+++ Data for review
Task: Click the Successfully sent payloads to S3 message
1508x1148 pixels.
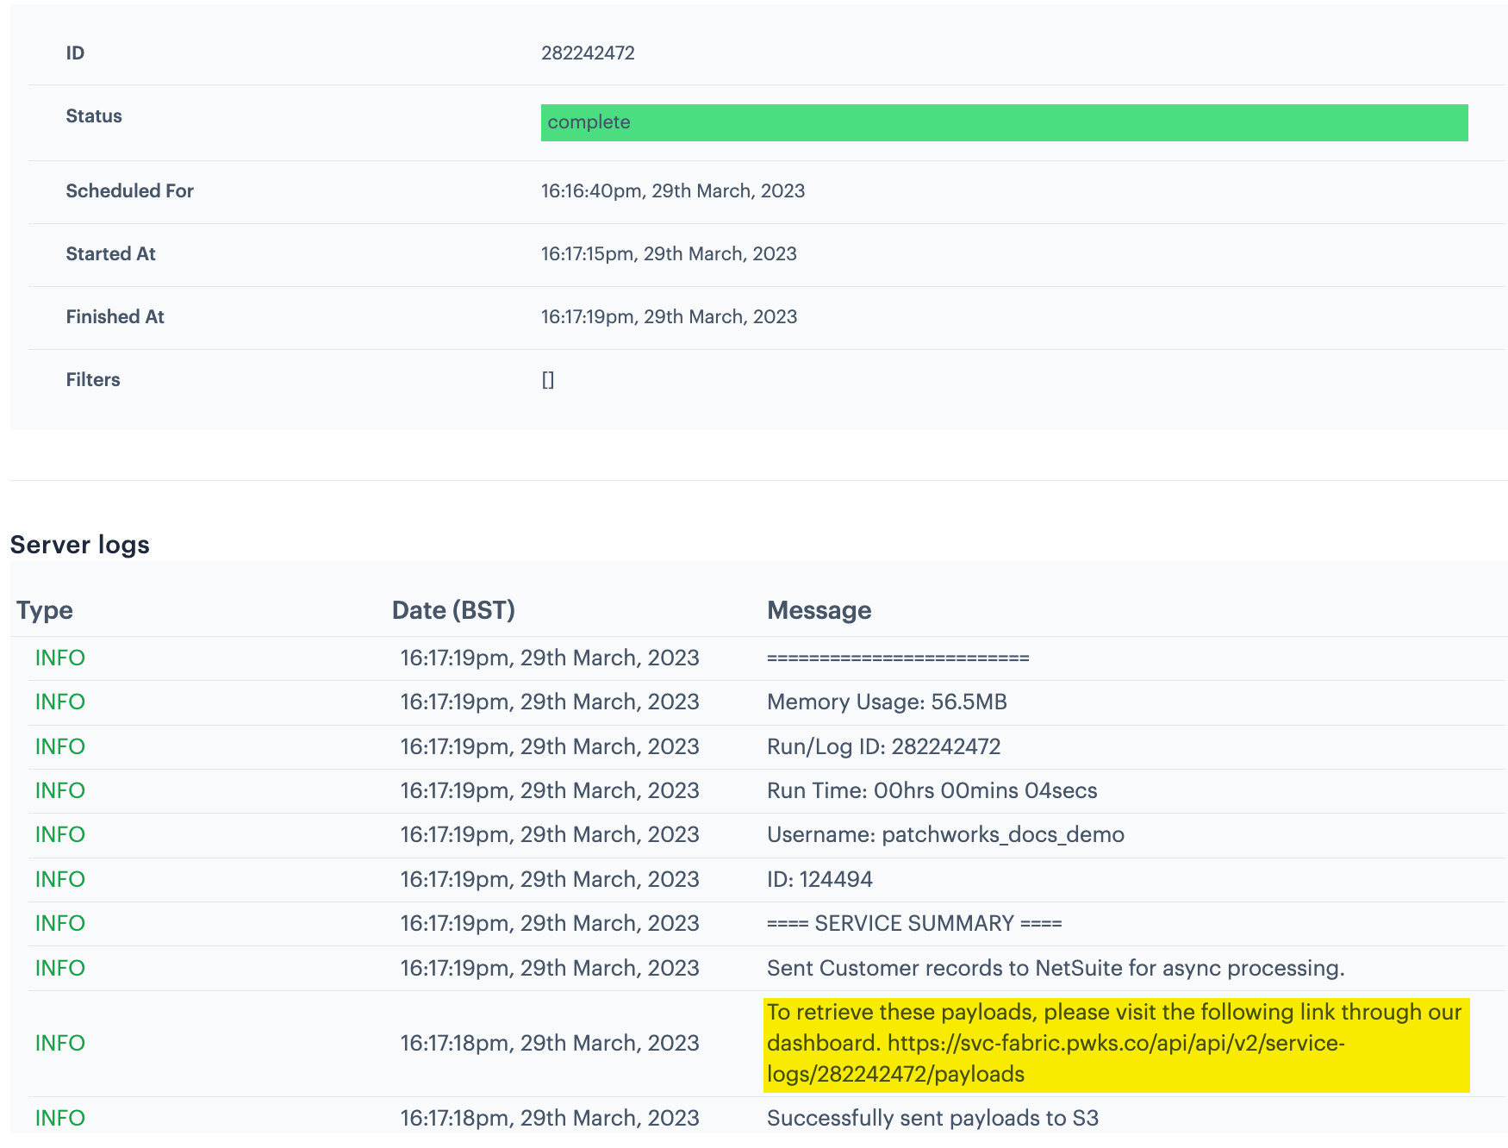Action: point(932,1119)
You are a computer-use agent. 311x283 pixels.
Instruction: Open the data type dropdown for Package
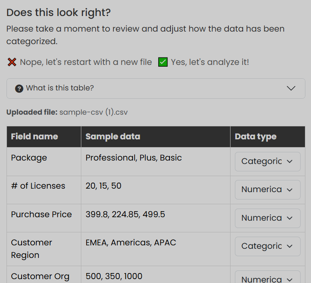(x=267, y=161)
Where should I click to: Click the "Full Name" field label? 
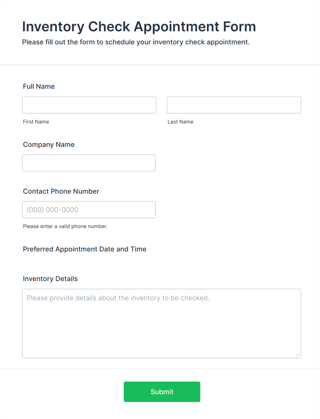[39, 86]
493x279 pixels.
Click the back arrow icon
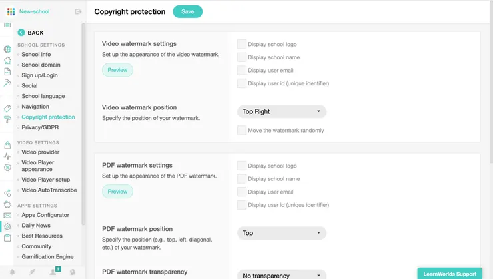(21, 32)
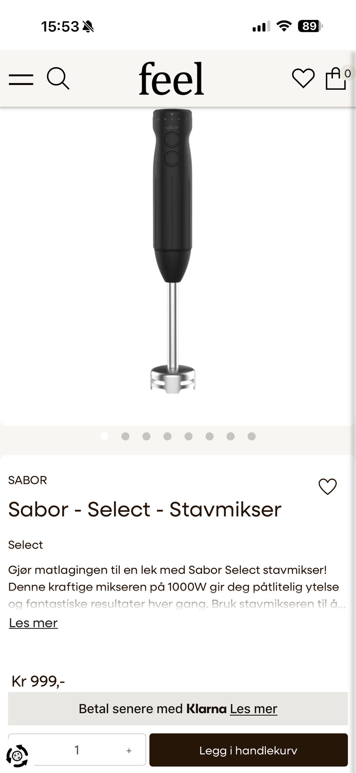Viewport: 356px width, 773px height.
Task: Expand description with Les mer
Action: (33, 623)
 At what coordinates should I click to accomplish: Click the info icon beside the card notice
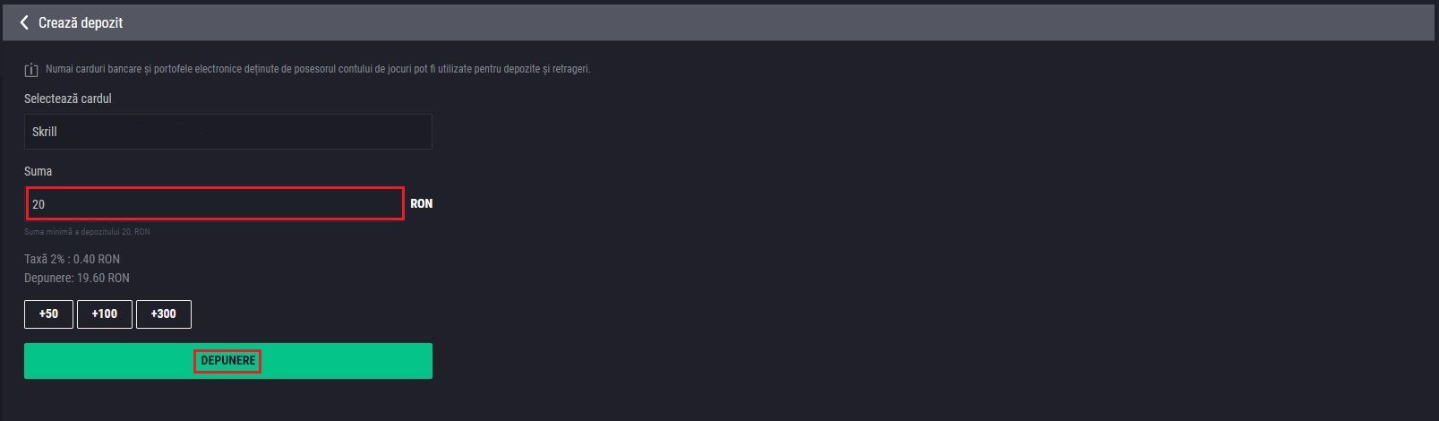(31, 70)
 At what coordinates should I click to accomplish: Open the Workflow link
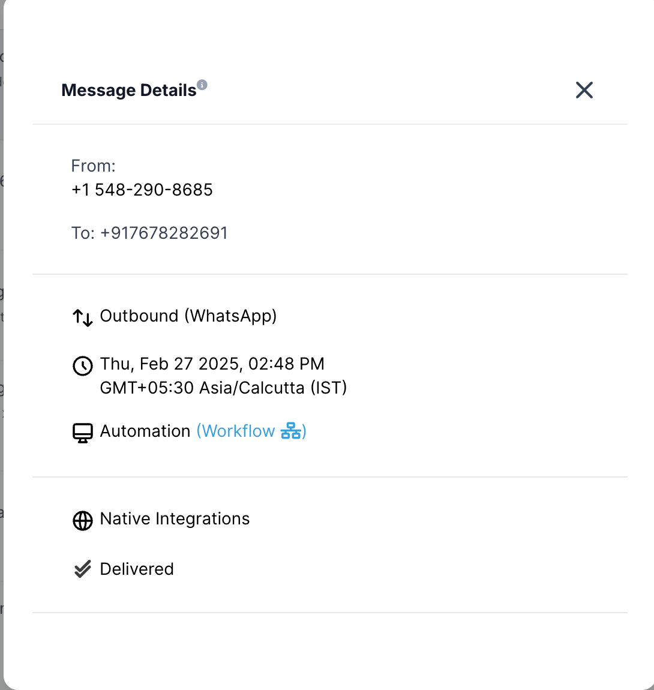pyautogui.click(x=238, y=431)
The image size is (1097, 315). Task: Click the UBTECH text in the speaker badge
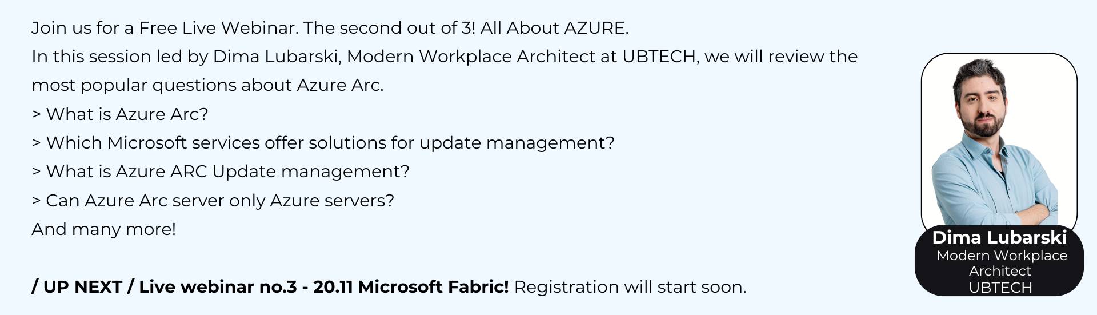click(1000, 288)
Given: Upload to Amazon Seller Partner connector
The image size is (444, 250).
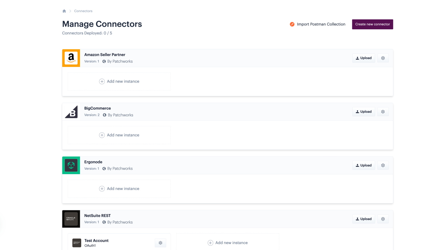Looking at the screenshot, I should [363, 58].
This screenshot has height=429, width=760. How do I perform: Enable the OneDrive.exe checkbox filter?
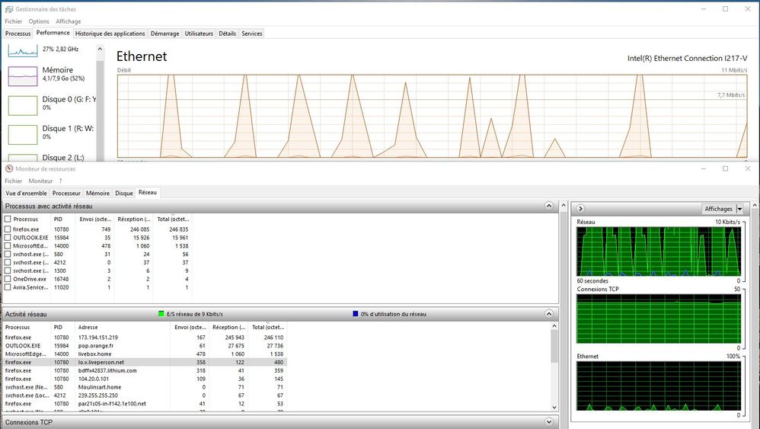tap(8, 280)
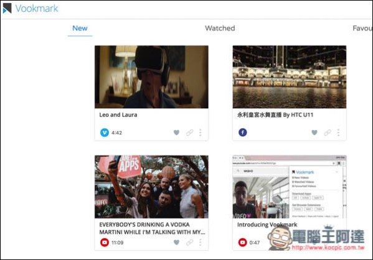Click the Vookmark logo icon
This screenshot has height=260, width=373.
(x=7, y=8)
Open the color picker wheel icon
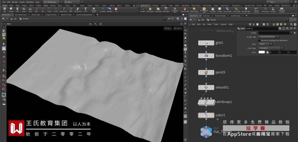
++++++
§ Task statement
Please reproduce the lines above from the one containing "This screenshot has height=429, width=760." through the final line, exactly and inclusively, leaving out each picture.

§ Worked solution
This screenshot has height=429, width=760. How do I perform: Enable the OneDrive.exe checkbox filter?
tap(8, 280)
Click the Vookmark logo icon
This screenshot has height=260, width=373.
(x=7, y=8)
Open the color picker wheel icon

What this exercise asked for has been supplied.